The kidneys are primarily known for filtering waste, but they also function as endocrine organs. They produce erythropoietin, the hormone that tells bone marrow to make more red blood cells in response to low oxygen levels. They also release renin, which triggers a cascade that raises blood pressure, and they convert vitamin D into its active form, which the body needs for calcium absorption and bone health.
The ovaries and testes qualify as well. Their exocrine function is producing and releasing eggs and sperm, respectively. Their endocrine function is secreting sex hormones: the testes produce testosterone, while the ovaries produce estrogen and progesterone. Both roles are essential for reproduction, but they operate through entirely different mechanisms.
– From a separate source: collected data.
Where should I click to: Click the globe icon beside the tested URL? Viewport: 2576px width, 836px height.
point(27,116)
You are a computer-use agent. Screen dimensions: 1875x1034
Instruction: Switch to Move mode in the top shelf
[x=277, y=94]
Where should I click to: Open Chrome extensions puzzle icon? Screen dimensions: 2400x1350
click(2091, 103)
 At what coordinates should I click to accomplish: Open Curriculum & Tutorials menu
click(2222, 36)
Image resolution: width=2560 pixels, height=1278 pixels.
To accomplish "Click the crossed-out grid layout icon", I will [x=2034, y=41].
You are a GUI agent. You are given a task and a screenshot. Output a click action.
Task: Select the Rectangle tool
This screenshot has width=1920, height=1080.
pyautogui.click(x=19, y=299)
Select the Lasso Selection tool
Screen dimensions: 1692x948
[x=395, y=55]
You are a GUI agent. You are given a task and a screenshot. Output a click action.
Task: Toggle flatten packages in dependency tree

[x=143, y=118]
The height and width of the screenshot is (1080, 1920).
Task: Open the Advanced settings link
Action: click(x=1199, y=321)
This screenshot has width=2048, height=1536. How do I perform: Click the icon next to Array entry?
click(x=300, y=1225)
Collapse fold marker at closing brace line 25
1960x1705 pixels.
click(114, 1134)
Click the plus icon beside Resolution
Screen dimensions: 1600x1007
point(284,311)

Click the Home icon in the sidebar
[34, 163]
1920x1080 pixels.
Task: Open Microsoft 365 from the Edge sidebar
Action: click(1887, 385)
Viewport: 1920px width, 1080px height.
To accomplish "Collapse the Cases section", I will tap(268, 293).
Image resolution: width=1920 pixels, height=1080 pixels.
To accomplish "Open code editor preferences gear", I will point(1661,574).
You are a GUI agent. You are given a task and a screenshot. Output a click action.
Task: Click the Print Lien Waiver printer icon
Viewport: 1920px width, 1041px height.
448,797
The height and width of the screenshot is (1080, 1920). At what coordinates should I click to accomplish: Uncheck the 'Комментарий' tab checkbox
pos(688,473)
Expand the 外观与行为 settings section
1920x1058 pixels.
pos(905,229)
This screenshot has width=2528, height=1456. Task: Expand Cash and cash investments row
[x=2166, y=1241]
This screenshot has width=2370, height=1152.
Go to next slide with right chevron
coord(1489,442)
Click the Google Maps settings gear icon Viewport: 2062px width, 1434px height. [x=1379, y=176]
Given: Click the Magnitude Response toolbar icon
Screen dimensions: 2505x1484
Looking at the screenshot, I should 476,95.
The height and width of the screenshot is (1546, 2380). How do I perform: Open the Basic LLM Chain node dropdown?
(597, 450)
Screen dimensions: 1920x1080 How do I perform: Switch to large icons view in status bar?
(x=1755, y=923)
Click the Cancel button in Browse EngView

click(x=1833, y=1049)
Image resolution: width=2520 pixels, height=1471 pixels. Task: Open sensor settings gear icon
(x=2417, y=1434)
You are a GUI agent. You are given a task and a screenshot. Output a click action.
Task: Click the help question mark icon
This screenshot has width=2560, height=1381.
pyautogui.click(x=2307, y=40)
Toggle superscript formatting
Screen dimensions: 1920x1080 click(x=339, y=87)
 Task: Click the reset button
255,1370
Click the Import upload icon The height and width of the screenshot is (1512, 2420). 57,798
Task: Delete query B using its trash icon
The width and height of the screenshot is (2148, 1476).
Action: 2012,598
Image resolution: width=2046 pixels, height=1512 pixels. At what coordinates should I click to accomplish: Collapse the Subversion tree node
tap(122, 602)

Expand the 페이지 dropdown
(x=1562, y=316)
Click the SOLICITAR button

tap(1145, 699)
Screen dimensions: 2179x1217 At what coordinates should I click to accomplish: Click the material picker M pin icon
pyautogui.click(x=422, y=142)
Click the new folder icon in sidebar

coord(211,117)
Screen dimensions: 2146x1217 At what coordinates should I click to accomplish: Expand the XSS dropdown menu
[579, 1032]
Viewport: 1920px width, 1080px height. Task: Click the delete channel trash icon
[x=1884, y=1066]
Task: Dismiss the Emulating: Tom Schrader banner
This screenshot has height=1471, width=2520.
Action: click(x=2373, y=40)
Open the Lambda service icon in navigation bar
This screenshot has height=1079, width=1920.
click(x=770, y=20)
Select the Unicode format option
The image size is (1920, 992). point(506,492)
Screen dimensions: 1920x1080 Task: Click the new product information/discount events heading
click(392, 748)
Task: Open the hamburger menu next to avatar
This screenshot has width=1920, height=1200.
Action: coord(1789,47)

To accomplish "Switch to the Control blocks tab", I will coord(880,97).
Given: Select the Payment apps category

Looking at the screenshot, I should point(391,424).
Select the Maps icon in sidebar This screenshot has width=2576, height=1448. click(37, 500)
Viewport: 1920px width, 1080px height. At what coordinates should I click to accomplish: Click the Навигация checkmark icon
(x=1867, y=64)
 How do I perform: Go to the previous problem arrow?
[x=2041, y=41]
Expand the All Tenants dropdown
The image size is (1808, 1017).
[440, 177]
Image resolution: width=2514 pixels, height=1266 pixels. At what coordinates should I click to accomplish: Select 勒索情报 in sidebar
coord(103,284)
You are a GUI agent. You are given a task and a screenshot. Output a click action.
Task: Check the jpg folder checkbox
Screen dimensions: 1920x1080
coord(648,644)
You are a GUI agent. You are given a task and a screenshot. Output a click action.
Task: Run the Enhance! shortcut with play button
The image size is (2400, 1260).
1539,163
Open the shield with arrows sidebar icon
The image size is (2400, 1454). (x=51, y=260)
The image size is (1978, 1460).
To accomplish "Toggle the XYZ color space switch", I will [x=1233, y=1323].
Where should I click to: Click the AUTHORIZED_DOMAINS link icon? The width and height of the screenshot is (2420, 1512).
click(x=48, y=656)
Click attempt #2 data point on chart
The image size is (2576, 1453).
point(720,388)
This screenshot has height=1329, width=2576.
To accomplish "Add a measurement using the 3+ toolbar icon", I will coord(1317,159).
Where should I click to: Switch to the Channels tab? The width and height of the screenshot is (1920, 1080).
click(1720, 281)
Why the Pancreas Stands Out
What makes the pancreas unique among these organs is how clearly its two functions are anatomically separated yet physically intertwined. The islets and acinar cells sit right next to each other, and the hormones produced by the islets directly influence enzyme secretion from the surrounding tissue. Insulin, for example, promotes enzyme synthesis in nearby acinar cells. This tight crosstalk is why pancreatic diseases tend to cascade, affecting digestion and blood sugar control simultaneously. No other organ in the body has its endocrine and exocrine halves so deeply interdependent.